* **Stored items**:

◇ ◇ ◇ ◇ ◇ ◇ ◇

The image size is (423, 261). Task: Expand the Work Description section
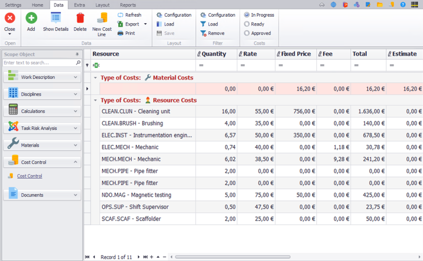[42, 77]
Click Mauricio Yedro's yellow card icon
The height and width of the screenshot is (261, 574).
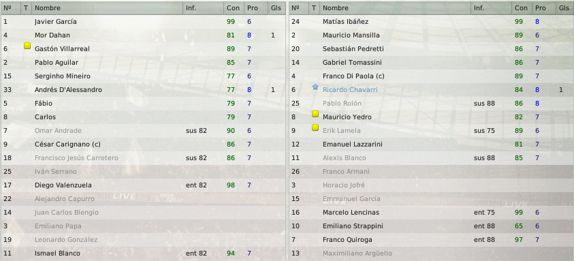(315, 114)
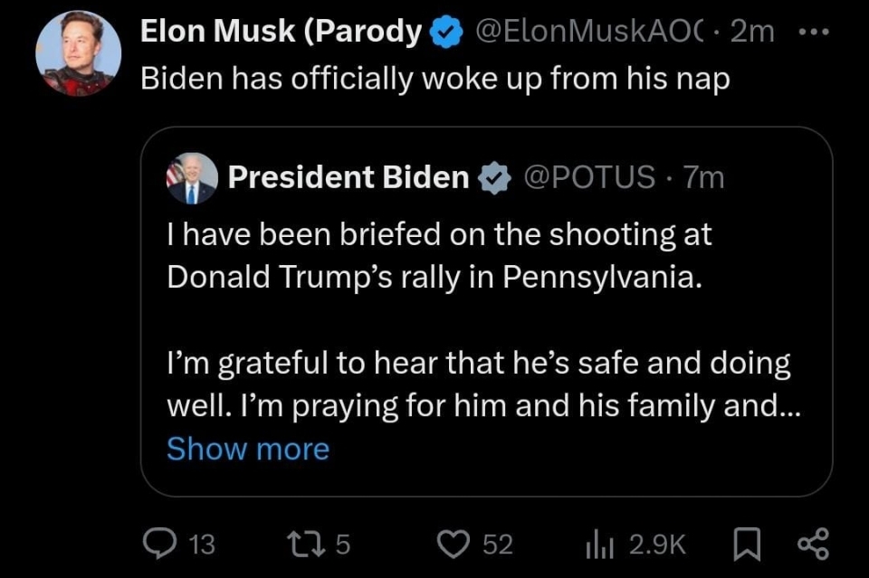
Task: Click the reply comment icon
Action: (x=160, y=544)
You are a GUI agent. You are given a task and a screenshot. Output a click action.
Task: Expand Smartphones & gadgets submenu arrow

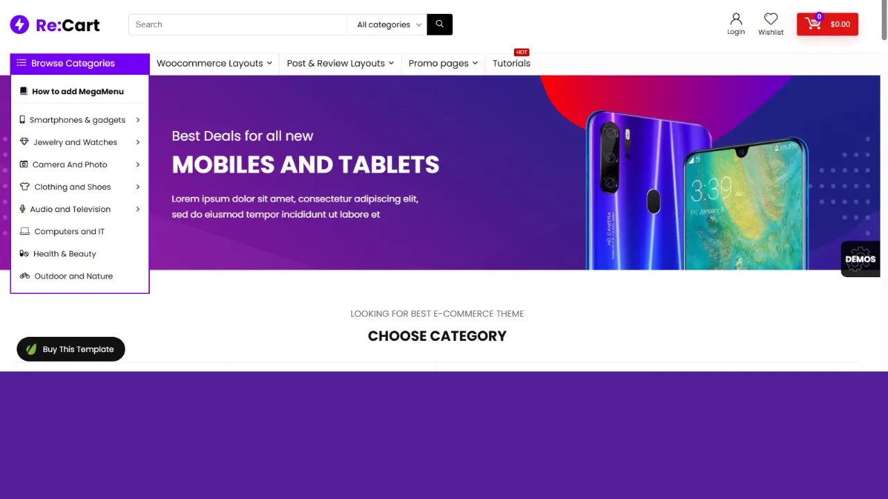(138, 120)
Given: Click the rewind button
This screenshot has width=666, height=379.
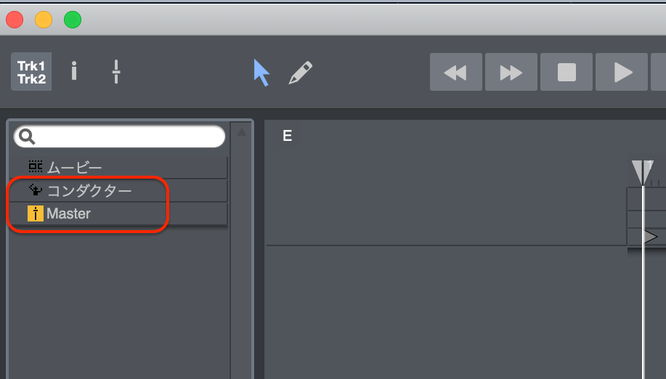Looking at the screenshot, I should (456, 72).
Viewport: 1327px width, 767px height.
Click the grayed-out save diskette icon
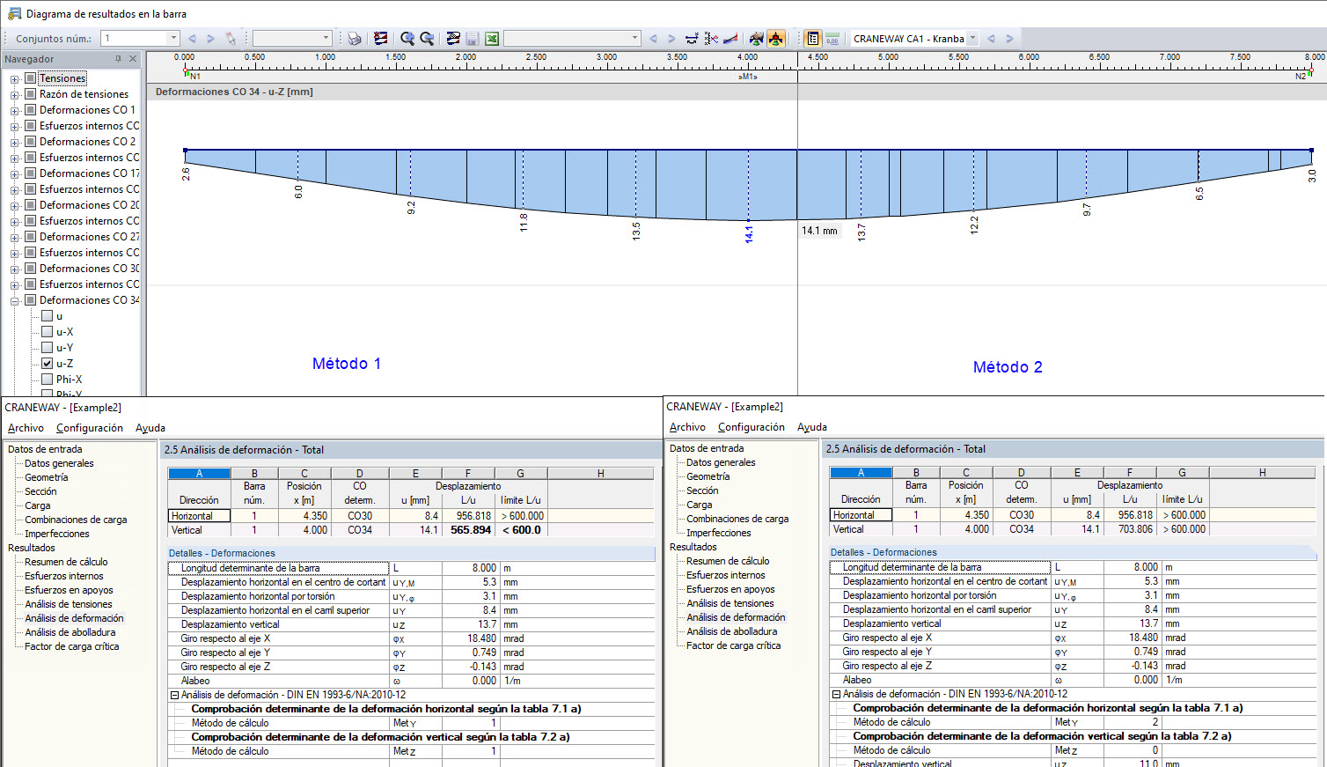473,39
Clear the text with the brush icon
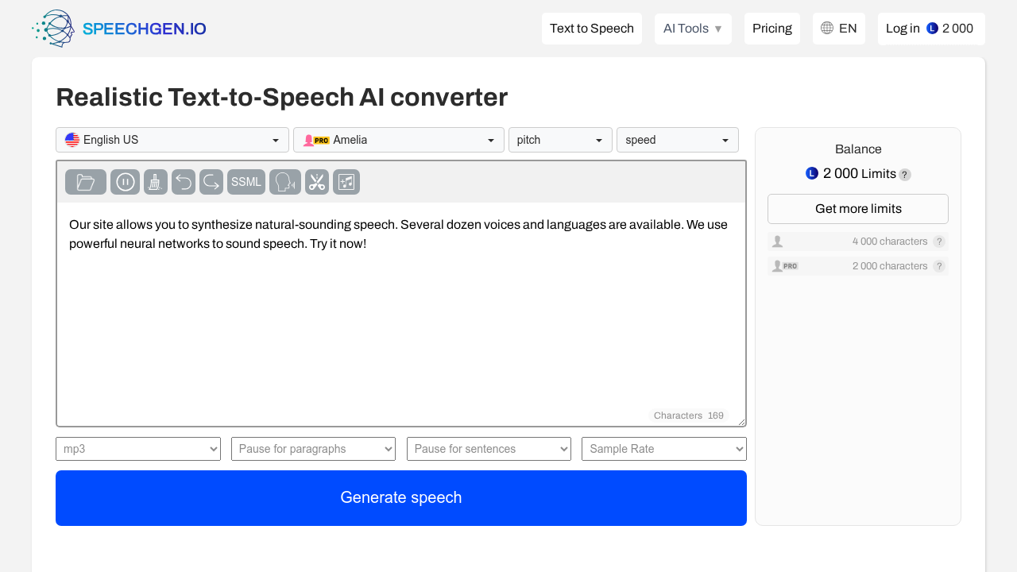Viewport: 1017px width, 572px height. pyautogui.click(x=155, y=182)
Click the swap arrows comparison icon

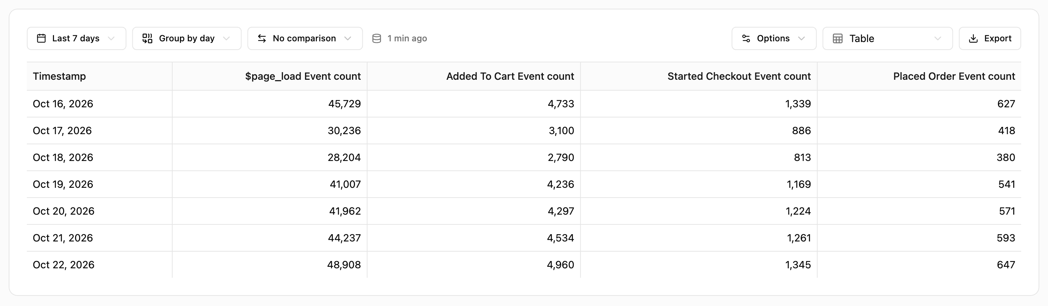click(x=262, y=38)
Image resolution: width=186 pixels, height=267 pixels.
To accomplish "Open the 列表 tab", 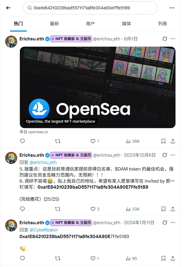I will pyautogui.click(x=162, y=24).
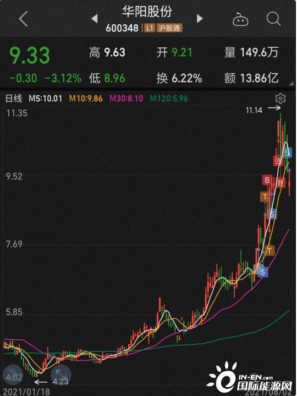Click the 沪股通 tag
This screenshot has width=297, height=396.
pyautogui.click(x=169, y=28)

◇ ◇ ◇ ◇ ◇ ◇ ◇

* **Instructions for the task**:
Only the lines from the first line of the data above through the line with "You are a GUI" should appear in the answer, retyped exactly, with every picture left out.

* **Solution for this exercise**:
The image size is (423, 261). Task: Expand the Work Description section
[42, 77]
Click Mauricio Yedro's yellow card icon
The height and width of the screenshot is (261, 574).
(315, 114)
Task: Click the reply comment icon
Action: (x=160, y=544)
You are a GUI agent. You are given a task and a screenshot. Output a click action.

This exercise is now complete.